In linea con l’ideologia del corporativismo fascista e con le sensibilità più retrograde del cattolicesimo pre-conciliare, la Presidente espone la sua preferenza per un’Italia senza conflitti sociali: imprenditori e lavoratori, dice, sarebbero uniti da una naturale condivisione: “non ho mai conosciuto un datore di lavoro che non considerasse i dipendenti la sua risorsa più preziosa”. Un discorso utile a nascondere la precarietà, lo sfruttamento e i bassi salari dei lavoratori, assolvendo in blocco tutta la parte datoriale.
Meloni sull’immigrazione non ha timori a presentare un volto duro. La presidente diventa persino feroce: “Ogni tentativo che verrà fatto di impedirci di governare il fenomeno dell’immigrazione illegale verrà rispedito al mittente. Non c’è giudice, politico o burocrate che possa impedirci di fare rispettare la legge dello Stato Italiano, di garantire la sicurezza dei cittadini, di combattere gli schiavisti del terzo millennio e di salvare vite umane”.
Poco importa che lei e il suo governo abbiano deciso di rimpatriare su un volo di Stato uno dei piu potenti e feroci schiavisti libici affinché potesse riprendere la sua attività di torturatore di migranti, che lo Stato italiano finanzia insieme cosiddetta guardia costiera libica la quale spara sui naufraghi e sulle navi delle ong.
Ma è ancora il tema dell’identità e delle radici a fare da collante a tutto il discorso reazionario di Meloni. L’Europa a cui pensa è molto diversa dal suo progetto federalista originario, che lei, d’altra parte, ha esplicitamente contestato quando in parlamento si scagliò contro il Manifesto di Ventotene.
L’Europa di Meloni è trumpiana: la scelta atlantista esprime un consenso di fondo con la destra estrema americana che è antieuropeista, di tendenze illiberali, conservatrice in tema di diritti, e subordinata agli interessi economici del grande capitale.
La leader che un tempo strillava contro Bruxelles oggi si atteggia a statista responsabile che segue le direttive di Washington: importare a caro prezzo il gas americano, aprire i mercati ai prodotti statunitensi senza dazi, aumentare la spesa per le armi.
L’unica novità di Giorgia, sono state le parole durissime contro il governo Netanyahu, senza nessun cenno al riconoscimento dello Stato palestinese né a eventuali sanzioni o rottura di accordi e collaborazioni con lo Stato di Israele che sta compiendo un genocidio e viola i diritti umani.

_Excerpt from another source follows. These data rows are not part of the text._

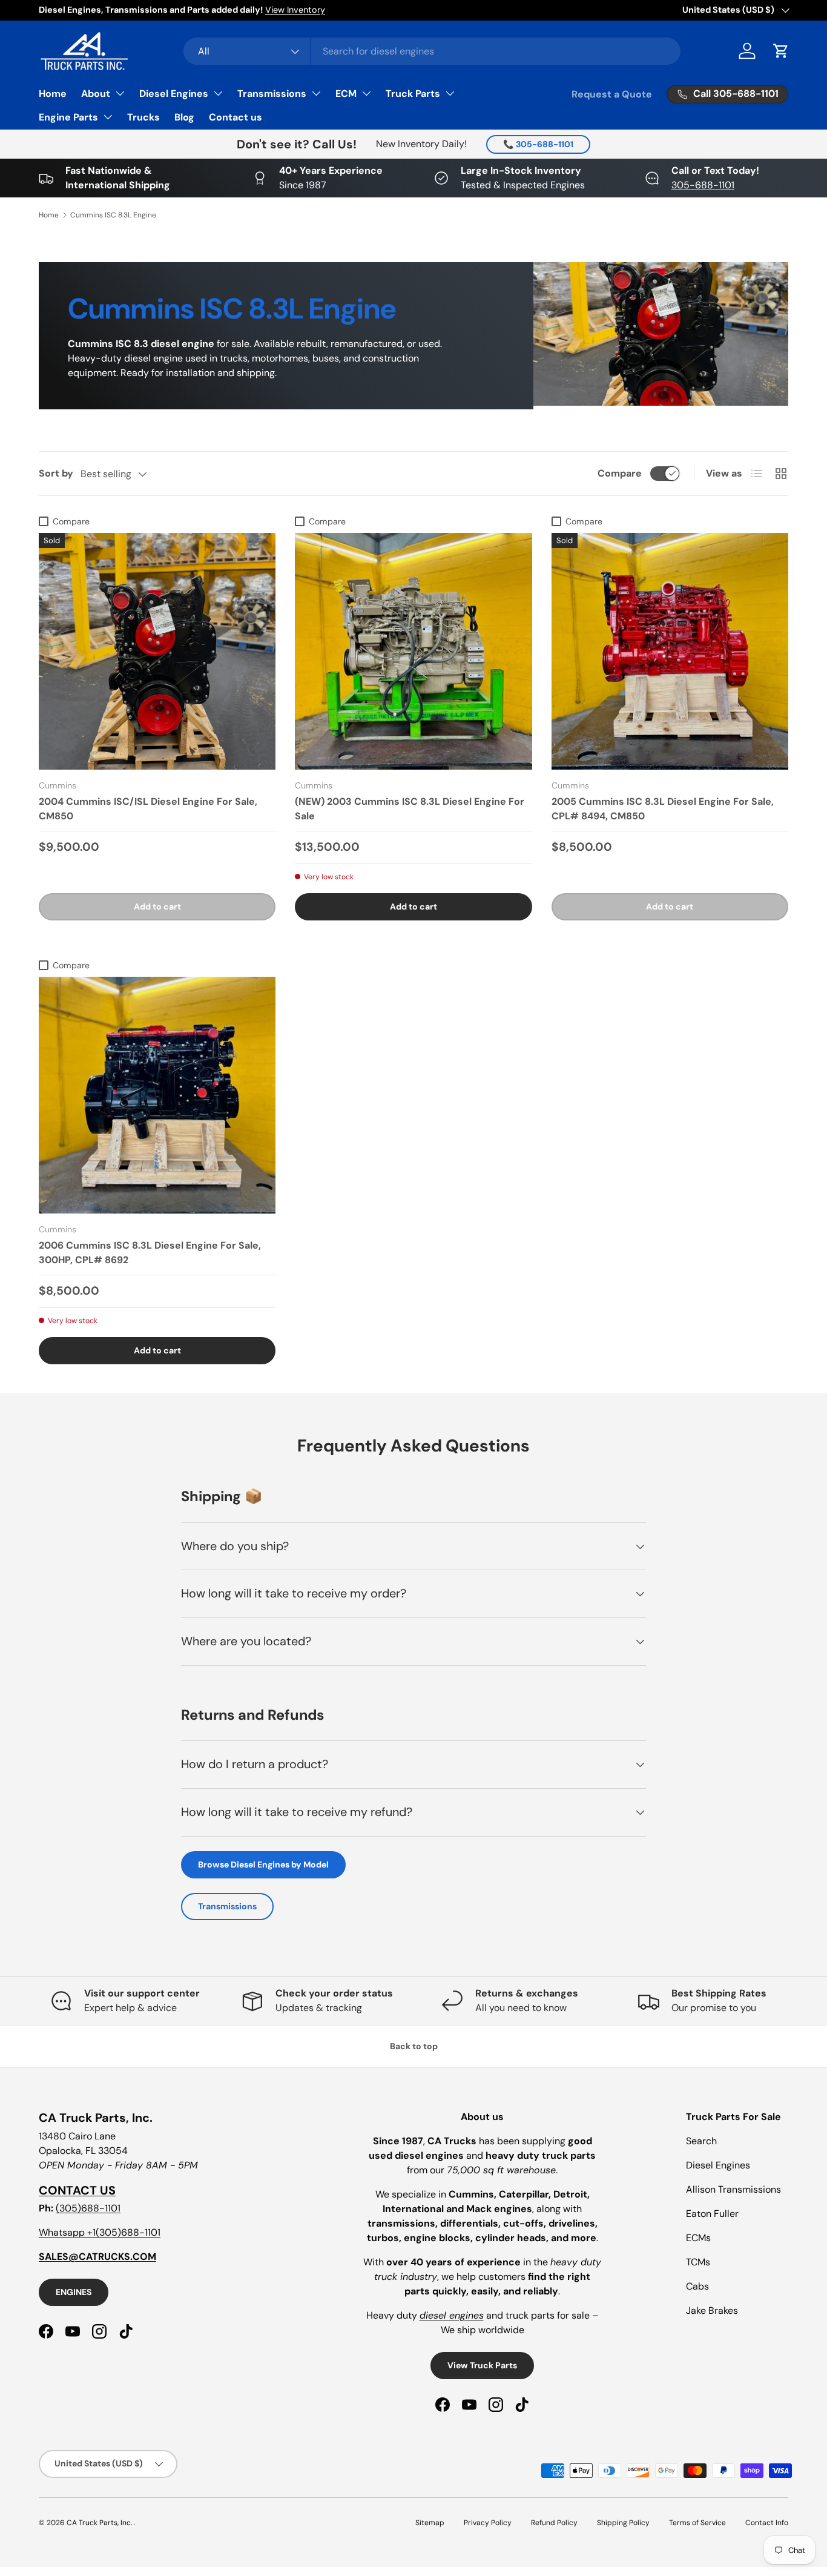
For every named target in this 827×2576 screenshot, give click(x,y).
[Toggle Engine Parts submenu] (107, 117)
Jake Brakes (712, 2310)
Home (53, 93)
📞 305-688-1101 (538, 144)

Appunto, soltanto parole da parte della Presidente del Consiglio.
A Rimini, Meloni ha raccolto applausi e standing ovation, segno di una convergenza di fondo con settori del mondo cattolico, moderato e tradizionalista.
Quello che emerge è un progetto che restringe le libertà, richiama al conformismo culturale, pretende un’armonia sociale forzata, usa la violenza contro i migranti, deprime e umilia il ruolo dell’Italia a livello internazionale con l’obbedienza a Washington.
Meloni miete consensi con CL soprattutto perché fiuta il tempo che viene e ne dà l’interpretazione oggi vincente nel mondo occidentale, culturalmente egemone.
La sinistra se vuole rispondere veramente a questa sfida deve coglierne l’enorme portata e non limitarsi a fare un elenco di buone cose ma avanzare una diversa filosofia sociale, una visione alternativa della società che aggiorni i principi di eguaglianza e libertà, di solidarietà e accoglienza, di convivenza pacifica.
Qualcosa si sta muovendo nella giusta direzione ma la strada è ancora lunga.